■ EXERCISE BRIEF ■
Please copy out the lines of the data records below word for word, keeping every line as it appears.

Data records
• • • • •
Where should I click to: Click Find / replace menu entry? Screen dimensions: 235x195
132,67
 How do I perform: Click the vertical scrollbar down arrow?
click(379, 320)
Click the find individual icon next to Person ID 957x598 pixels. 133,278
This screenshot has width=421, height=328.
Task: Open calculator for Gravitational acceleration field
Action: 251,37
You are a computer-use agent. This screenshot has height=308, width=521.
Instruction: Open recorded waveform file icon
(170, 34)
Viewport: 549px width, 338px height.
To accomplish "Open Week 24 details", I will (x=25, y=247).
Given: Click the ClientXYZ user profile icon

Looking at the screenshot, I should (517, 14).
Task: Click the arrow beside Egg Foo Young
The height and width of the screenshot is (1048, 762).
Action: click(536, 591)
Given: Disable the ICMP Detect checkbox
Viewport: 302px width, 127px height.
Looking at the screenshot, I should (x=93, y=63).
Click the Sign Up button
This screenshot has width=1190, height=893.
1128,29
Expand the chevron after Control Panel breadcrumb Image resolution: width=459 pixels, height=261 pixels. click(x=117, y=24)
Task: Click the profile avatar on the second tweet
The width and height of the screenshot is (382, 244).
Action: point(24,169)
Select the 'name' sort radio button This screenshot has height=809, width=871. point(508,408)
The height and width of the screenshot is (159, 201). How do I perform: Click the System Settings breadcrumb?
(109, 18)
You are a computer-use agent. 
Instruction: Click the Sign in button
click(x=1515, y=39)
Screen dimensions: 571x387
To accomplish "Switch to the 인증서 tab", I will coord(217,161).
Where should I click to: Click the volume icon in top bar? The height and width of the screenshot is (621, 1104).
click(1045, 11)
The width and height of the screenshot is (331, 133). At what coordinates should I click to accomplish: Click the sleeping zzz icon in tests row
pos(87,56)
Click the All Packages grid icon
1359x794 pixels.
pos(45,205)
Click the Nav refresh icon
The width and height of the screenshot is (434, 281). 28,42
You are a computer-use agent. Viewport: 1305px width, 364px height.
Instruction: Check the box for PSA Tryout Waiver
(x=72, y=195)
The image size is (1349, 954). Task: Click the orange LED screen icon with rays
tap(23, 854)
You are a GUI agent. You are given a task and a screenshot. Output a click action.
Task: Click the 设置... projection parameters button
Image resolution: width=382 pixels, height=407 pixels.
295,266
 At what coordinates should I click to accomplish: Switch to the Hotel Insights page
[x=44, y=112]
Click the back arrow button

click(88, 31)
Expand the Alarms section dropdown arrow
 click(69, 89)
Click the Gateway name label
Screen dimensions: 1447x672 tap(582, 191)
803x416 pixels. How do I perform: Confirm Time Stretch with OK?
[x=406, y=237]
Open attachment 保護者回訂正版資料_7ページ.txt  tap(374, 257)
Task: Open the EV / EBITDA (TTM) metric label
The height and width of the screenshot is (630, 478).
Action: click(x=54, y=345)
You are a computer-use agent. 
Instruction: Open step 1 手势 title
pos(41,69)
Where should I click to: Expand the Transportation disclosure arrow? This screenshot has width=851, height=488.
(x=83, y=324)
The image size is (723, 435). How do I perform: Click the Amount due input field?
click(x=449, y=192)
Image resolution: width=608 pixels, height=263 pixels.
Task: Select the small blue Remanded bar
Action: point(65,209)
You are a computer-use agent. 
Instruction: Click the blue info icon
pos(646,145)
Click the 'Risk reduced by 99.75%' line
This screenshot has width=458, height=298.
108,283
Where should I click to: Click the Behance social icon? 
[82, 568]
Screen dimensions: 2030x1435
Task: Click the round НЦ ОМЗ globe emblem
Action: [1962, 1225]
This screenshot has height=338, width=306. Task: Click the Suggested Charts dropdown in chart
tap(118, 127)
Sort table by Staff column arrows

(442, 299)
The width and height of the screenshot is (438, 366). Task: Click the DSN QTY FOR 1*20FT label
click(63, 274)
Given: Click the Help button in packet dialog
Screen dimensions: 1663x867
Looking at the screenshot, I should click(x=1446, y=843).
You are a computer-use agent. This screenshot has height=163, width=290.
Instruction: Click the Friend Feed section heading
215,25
• • • • •
■ WRITTEN SOLUTION ■
Where should I click to: Click Find / replace menu entry? Screen dimensions: 235x195
132,67
 How do I perform: Click the vertical scrollbar down arrow?
click(379, 320)
Click the find individual icon next to Person ID 957x598 pixels. 133,278
This screenshot has width=421, height=328.
Task: Open calculator for Gravitational acceleration field
Action: 251,37
You are a computer-use agent. This screenshot has height=308, width=521.
Instruction: Open recorded waveform file icon
(170, 34)
Viewport: 549px width, 338px height.
To accomplish "Open Week 24 details", I will (x=25, y=247).
Given: Click the ClientXYZ user profile icon

Looking at the screenshot, I should (517, 14).
Task: Click the arrow beside Egg Foo Young
The height and width of the screenshot is (1048, 762).
Action: click(536, 591)
Given: Disable the ICMP Detect checkbox
Viewport: 302px width, 127px height.
Looking at the screenshot, I should (x=93, y=63).
Click the Sign Up button
This screenshot has width=1190, height=893.
1128,29
Expand the chevron after Control Panel breadcrumb Image resolution: width=459 pixels, height=261 pixels. click(x=117, y=24)
Task: Click the profile avatar on the second tweet
The width and height of the screenshot is (382, 244).
Action: point(24,169)
Select the 'name' sort radio button This screenshot has height=809, width=871. point(508,408)
The height and width of the screenshot is (159, 201). How do I perform: Click the System Settings breadcrumb?
(109, 18)
You are a computer-use agent. 
Instruction: Click the Sign in button
click(x=1515, y=39)
Screen dimensions: 571x387
To accomplish "Switch to the 인증서 tab", I will coord(217,161).
Where should I click to: Click the volume icon in top bar? The height and width of the screenshot is (621, 1104).
click(1045, 11)
The width and height of the screenshot is (331, 133). At what coordinates should I click to accomplish: Click the sleeping zzz icon in tests row
pos(87,56)
Click the All Packages grid icon
1359x794 pixels.
pos(45,205)
Click the Nav refresh icon
The width and height of the screenshot is (434, 281). 28,42
You are a computer-use agent. Viewport: 1305px width, 364px height.
Instruction: Check the box for PSA Tryout Waiver
(x=72, y=195)
The image size is (1349, 954). Task: Click the orange LED screen icon with rays
tap(23, 854)
You are a GUI agent. You are given a task and a screenshot. Output a click action.
Task: Click the 设置... projection parameters button
Image resolution: width=382 pixels, height=407 pixels.
295,266
 At what coordinates should I click to accomplish: Switch to the Hotel Insights page
[x=44, y=112]
Click the back arrow button

click(88, 31)
Expand the Alarms section dropdown arrow
 click(69, 89)
Click the Gateway name label
Screen dimensions: 1447x672 tap(582, 191)
803x416 pixels. How do I perform: Confirm Time Stretch with OK?
[x=406, y=237]
Open attachment 保護者回訂正版資料_7ページ.txt  tap(374, 257)
Task: Open the EV / EBITDA (TTM) metric label
The height and width of the screenshot is (630, 478).
Action: click(x=54, y=345)
You are a computer-use agent. 
Instruction: Open step 1 手势 title
pos(41,69)
Where should I click to: Expand the Transportation disclosure arrow? This screenshot has width=851, height=488.
(x=83, y=324)
The image size is (723, 435). How do I perform: Click the Amount due input field?
click(x=449, y=192)
Image resolution: width=608 pixels, height=263 pixels.
Task: Select the small blue Remanded bar
Action: point(65,209)
You are a computer-use agent. 
Instruction: Click the blue info icon
pos(646,145)
Click the 'Risk reduced by 99.75%' line
This screenshot has width=458, height=298.
108,283
Where should I click to: Click the Behance social icon? 
[82, 568]
Screen dimensions: 2030x1435
Task: Click the round НЦ ОМЗ globe emblem
Action: [1962, 1225]
This screenshot has height=338, width=306. Task: Click the Suggested Charts dropdown in chart
tap(118, 127)
Sort table by Staff column arrows

(442, 299)
The width and height of the screenshot is (438, 366). Task: Click the DSN QTY FOR 1*20FT label
click(63, 274)
Given: Click the Help button in packet dialog
Screen dimensions: 1663x867
Looking at the screenshot, I should click(x=1446, y=843).
You are a computer-use agent. This screenshot has height=163, width=290.
Instruction: Click the Friend Feed section heading
215,25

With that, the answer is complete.